If you need acces to the base let me know and I can get you access for the day.


----------



## Al Hansen (Sep 7, 2007)

Ahhhhhhhhhhh choices, Free BBQ with members of the best forum in the country or buy a dried up burger from some wanna be Robin Hood. How's that fer messin with the forum BBQ date. O*-- *OOO* <<--O/ 














:wink: :wink: :wink: :wink:


----------



## hitman archery (Mar 29, 2009)

i would love to make it but its the weekend of the Cache Archers Harware Ranch shoot. i am committed to be there with my club. 
But i would love to make it to your range this summer
My brother lives near hill, I let him know about your club.


----------



## Mojo1 (Sep 8, 2007)

Bump

I'm planning on going out to the base for a couple of hours then its down to the UNW Bar-B-Que to finally put some faces to the names off here, I missed last years get together.


----------



## stablebuck (Nov 22, 2007)

how do you get to the range from the South Gate?


----------



## Elkoholic8 (Jan 15, 2008)

Mojo, I'll be the one running around in a Browning Archery shirt, stop by and introduce your self.

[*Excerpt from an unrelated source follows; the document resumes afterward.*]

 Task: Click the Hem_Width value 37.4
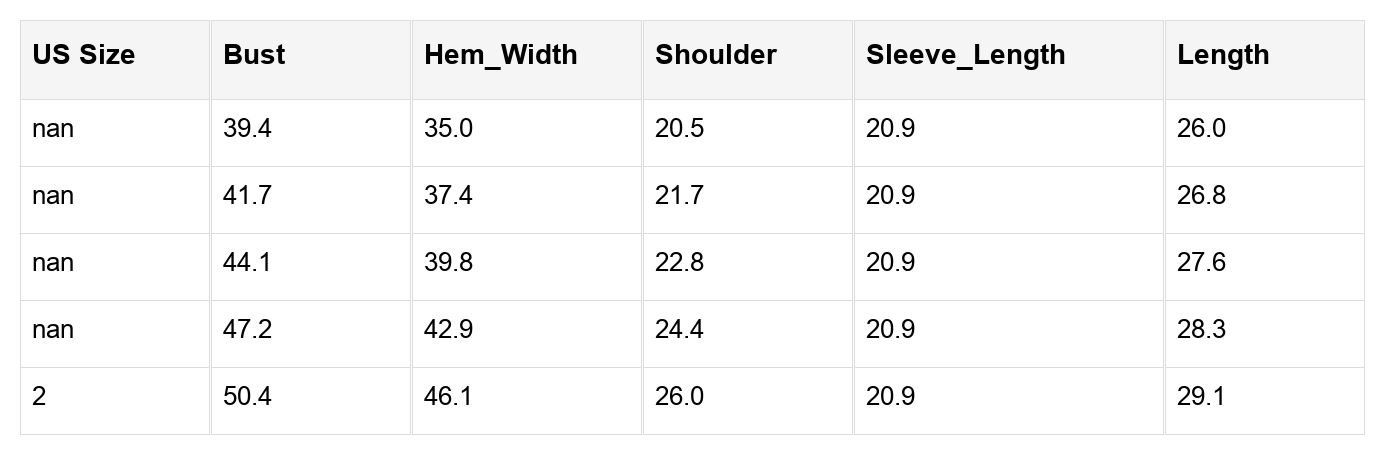click(x=448, y=196)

Stablebuck, From the South gate, turn right after you enter and go around to the east side of the runways. Past the golf course about 1/4 mile there is some new construction going on on your left inside the fence. Right about there you'll seee a road on your right (there will be a sign to the range there and there is a sign that reads archery hunt in progress in this area), follow that road down the hill heading north west and you'll go past the big golf ball looking radar tower. Continue down that road to the end and when you see the flag flying and a bunch of cars you'll be there.
We will be there rain or shine so come on up.


----------



## stablebuck (Nov 22, 2007)

thank you kind sir!


----------